SOURCE INFORMATION below:

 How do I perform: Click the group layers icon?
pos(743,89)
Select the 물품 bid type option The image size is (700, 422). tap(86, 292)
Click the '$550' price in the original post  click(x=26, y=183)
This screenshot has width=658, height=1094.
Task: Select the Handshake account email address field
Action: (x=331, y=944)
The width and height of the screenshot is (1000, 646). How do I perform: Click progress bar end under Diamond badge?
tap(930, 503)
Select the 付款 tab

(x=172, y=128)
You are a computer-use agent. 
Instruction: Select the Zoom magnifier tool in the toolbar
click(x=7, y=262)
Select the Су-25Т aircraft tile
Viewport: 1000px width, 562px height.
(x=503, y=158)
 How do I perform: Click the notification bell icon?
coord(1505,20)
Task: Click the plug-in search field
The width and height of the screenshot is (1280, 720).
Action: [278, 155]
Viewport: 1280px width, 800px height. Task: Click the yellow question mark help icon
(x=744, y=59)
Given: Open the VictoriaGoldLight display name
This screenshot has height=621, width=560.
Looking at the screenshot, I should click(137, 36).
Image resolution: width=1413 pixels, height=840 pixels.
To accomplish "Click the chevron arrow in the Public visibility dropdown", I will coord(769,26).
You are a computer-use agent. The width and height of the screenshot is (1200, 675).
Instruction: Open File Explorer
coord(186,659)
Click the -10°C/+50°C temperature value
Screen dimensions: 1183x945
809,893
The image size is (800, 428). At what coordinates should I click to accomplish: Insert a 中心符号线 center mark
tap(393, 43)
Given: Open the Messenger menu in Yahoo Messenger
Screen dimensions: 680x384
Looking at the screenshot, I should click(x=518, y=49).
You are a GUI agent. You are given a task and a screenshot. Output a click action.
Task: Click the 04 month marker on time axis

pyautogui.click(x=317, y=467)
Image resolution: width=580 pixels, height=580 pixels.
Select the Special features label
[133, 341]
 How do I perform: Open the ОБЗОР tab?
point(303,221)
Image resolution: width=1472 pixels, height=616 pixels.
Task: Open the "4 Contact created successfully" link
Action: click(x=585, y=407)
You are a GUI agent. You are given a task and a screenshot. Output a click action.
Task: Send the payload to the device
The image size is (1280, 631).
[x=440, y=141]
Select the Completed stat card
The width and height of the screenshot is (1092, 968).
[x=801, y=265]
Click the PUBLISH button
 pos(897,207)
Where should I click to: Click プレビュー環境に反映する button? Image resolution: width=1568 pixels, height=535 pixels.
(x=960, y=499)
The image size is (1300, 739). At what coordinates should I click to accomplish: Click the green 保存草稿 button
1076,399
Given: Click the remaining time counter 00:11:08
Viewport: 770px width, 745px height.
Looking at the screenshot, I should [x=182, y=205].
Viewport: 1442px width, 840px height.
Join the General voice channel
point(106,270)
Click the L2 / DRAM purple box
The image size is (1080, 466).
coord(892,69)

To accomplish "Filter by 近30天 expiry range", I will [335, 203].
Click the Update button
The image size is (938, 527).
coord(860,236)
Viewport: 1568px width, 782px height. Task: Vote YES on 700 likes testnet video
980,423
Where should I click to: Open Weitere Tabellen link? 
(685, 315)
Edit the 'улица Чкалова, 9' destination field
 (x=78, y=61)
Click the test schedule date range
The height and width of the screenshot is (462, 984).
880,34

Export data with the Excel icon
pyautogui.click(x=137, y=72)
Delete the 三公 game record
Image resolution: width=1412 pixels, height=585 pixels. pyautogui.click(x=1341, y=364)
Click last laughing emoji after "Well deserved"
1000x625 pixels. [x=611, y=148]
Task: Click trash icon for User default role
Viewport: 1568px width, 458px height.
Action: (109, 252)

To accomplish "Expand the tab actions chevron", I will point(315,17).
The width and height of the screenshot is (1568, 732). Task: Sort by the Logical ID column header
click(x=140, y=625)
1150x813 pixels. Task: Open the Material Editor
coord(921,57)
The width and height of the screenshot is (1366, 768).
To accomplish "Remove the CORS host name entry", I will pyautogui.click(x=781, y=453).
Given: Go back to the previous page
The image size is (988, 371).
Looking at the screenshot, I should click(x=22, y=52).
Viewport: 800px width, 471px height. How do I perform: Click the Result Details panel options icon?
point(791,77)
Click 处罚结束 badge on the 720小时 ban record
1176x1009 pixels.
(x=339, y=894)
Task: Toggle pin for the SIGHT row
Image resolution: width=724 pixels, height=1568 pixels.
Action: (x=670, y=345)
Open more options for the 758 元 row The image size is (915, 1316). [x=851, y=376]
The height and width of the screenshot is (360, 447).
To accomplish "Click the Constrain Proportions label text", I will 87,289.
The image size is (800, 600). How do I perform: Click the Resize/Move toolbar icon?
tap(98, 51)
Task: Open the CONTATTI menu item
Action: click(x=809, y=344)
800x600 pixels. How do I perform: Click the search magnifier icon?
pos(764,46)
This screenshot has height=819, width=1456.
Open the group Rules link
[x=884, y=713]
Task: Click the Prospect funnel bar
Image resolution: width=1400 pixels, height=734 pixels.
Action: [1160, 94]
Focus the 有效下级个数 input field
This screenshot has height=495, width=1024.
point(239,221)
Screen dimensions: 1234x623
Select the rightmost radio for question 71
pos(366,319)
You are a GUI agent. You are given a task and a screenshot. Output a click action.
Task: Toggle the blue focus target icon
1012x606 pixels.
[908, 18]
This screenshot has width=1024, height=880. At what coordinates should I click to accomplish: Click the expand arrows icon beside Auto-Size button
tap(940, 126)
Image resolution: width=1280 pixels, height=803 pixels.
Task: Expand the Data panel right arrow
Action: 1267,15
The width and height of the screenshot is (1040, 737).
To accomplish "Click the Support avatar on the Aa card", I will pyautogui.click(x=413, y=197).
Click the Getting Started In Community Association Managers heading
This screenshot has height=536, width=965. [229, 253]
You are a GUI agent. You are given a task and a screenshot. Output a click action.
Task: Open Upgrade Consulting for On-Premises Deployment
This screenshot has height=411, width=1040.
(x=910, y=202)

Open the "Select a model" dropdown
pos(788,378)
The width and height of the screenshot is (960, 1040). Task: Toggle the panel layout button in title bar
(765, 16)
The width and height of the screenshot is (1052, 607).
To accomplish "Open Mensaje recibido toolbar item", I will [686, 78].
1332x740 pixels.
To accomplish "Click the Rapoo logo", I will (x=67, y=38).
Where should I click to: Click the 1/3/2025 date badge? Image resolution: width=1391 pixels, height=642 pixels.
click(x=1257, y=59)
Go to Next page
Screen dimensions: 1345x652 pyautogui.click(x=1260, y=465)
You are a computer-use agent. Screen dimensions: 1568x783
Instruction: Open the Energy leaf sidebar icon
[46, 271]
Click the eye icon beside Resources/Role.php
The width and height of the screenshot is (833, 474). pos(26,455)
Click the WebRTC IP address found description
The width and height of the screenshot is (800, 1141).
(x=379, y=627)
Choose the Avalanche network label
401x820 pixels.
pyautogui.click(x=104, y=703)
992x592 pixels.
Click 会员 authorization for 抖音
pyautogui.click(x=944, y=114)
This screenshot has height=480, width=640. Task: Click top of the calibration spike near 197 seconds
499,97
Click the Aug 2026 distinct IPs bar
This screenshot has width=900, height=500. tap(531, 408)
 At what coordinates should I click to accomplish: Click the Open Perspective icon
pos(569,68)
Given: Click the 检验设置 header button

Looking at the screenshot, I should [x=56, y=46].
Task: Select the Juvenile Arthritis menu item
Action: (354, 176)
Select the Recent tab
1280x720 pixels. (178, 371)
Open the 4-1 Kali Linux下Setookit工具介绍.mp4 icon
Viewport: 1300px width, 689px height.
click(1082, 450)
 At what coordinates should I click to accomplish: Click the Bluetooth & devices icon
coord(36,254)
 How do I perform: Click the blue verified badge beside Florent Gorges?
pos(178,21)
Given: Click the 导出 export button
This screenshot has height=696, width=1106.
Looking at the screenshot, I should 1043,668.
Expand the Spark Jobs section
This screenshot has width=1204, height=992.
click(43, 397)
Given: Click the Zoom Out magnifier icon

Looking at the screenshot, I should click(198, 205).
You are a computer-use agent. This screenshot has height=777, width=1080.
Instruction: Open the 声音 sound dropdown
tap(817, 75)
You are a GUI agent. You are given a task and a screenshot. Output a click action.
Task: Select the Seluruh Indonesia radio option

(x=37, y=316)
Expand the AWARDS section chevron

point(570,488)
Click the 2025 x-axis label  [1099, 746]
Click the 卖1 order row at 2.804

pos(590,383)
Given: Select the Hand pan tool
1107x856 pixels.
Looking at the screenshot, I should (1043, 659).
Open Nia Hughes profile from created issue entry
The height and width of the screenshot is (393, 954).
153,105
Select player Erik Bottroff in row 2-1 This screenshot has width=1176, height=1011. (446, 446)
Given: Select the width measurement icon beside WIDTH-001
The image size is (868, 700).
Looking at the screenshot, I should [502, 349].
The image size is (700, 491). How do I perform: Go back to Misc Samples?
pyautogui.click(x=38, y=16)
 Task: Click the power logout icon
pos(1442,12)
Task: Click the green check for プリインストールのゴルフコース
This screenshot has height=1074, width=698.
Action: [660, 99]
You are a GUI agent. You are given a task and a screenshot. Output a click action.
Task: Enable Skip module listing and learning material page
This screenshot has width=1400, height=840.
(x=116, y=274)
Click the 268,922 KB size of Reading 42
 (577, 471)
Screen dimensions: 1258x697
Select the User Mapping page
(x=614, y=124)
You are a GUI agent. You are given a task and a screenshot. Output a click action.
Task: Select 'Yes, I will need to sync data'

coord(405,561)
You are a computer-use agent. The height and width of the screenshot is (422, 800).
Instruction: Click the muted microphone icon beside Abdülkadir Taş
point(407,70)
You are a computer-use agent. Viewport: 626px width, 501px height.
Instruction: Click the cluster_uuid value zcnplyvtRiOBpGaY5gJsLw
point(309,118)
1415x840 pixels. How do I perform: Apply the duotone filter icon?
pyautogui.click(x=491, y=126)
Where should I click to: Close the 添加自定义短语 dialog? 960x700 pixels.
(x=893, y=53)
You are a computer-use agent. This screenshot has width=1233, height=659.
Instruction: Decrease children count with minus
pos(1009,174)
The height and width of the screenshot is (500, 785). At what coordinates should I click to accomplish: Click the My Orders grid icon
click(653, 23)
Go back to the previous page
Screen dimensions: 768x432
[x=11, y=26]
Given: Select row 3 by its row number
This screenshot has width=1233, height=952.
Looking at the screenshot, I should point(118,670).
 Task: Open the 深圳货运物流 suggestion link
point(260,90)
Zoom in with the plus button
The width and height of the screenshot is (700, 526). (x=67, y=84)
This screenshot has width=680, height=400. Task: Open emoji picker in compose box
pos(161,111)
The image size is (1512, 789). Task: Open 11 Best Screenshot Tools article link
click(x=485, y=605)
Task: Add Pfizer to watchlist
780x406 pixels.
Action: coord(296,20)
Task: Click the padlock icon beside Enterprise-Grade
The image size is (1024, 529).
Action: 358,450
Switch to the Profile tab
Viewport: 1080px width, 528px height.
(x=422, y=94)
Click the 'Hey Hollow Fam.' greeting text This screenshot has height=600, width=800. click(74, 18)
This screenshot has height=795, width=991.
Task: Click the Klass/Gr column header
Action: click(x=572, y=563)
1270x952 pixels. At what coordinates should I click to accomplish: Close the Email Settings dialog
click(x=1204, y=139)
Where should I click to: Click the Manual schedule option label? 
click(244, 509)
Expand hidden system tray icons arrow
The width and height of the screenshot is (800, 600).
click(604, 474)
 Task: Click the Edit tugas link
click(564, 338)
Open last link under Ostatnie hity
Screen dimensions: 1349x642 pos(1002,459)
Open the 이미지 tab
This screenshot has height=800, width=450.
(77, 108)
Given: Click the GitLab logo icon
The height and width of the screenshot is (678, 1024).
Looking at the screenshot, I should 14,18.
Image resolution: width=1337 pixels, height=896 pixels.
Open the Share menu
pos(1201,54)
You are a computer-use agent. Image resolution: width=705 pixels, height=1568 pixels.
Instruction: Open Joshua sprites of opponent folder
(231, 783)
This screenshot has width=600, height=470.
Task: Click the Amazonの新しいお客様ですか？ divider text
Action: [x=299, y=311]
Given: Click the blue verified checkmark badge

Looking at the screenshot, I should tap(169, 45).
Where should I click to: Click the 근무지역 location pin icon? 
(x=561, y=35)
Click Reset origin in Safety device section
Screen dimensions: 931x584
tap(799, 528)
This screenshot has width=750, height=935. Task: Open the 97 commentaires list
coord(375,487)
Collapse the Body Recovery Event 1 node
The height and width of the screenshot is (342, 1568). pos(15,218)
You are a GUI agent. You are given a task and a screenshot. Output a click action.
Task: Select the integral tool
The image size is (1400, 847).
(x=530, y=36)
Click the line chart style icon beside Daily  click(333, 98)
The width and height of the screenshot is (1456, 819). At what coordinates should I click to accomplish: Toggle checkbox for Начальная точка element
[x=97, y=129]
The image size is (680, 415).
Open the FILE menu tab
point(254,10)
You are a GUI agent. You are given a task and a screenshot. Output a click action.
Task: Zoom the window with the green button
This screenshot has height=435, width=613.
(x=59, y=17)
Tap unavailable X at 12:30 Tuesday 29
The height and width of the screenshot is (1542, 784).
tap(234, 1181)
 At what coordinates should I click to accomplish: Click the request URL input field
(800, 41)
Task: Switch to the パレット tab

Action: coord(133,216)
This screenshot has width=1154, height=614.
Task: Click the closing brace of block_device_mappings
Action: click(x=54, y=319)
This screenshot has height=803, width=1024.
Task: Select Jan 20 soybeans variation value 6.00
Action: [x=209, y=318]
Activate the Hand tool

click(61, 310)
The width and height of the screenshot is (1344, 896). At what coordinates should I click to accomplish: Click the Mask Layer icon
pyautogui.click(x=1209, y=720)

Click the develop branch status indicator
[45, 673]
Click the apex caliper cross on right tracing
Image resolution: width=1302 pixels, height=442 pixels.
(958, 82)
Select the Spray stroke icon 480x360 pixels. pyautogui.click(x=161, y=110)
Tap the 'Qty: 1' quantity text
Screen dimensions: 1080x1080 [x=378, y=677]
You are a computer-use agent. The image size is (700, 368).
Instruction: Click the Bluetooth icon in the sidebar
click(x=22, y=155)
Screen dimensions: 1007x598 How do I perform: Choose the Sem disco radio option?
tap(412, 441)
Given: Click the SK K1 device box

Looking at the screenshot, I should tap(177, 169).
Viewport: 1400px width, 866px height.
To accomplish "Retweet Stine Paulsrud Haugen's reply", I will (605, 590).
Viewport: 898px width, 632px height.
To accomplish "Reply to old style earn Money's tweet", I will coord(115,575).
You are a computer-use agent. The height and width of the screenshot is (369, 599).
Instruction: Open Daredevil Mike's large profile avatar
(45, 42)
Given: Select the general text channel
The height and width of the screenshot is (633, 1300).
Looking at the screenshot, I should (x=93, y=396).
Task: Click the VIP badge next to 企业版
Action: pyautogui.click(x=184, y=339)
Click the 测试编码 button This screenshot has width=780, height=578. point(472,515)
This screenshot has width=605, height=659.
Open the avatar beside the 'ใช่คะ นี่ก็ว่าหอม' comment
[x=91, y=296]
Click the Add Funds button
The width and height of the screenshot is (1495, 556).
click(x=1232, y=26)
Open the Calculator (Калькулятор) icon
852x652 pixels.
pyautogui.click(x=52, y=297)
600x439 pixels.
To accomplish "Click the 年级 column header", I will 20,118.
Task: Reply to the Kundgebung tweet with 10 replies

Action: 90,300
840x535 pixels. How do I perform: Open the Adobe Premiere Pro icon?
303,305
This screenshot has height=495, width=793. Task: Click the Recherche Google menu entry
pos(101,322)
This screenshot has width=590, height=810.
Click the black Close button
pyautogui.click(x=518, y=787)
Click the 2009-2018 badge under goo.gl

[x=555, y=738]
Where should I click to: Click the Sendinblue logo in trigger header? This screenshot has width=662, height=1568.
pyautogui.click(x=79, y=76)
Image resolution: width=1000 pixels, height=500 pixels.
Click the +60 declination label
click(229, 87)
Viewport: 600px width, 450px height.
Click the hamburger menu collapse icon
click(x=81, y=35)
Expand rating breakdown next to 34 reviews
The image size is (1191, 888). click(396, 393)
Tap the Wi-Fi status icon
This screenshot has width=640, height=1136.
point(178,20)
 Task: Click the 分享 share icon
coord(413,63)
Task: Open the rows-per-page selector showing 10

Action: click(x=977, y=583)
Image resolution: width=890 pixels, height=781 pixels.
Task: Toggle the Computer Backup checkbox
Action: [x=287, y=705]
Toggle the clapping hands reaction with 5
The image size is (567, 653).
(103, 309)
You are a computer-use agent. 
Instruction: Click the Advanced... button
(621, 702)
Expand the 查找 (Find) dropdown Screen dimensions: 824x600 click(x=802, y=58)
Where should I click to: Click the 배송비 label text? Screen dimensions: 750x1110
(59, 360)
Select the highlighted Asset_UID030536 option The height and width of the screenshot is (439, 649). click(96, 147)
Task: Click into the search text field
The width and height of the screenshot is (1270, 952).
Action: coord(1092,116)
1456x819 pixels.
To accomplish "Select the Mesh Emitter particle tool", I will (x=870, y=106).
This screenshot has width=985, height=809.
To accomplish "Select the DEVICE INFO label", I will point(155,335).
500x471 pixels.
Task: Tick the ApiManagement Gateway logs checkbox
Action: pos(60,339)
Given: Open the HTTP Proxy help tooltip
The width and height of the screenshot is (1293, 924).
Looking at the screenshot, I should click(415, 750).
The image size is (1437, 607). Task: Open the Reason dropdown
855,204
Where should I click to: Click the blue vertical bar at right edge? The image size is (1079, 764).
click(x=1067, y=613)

End of SOURCE INFORMATION.

▶ [WORK REQUIRED]
The string "previous" shows up in some lines of the listing. Copy each such line.

▶ [REPLY]
Given: Go back to the previous page
Go back to the previous page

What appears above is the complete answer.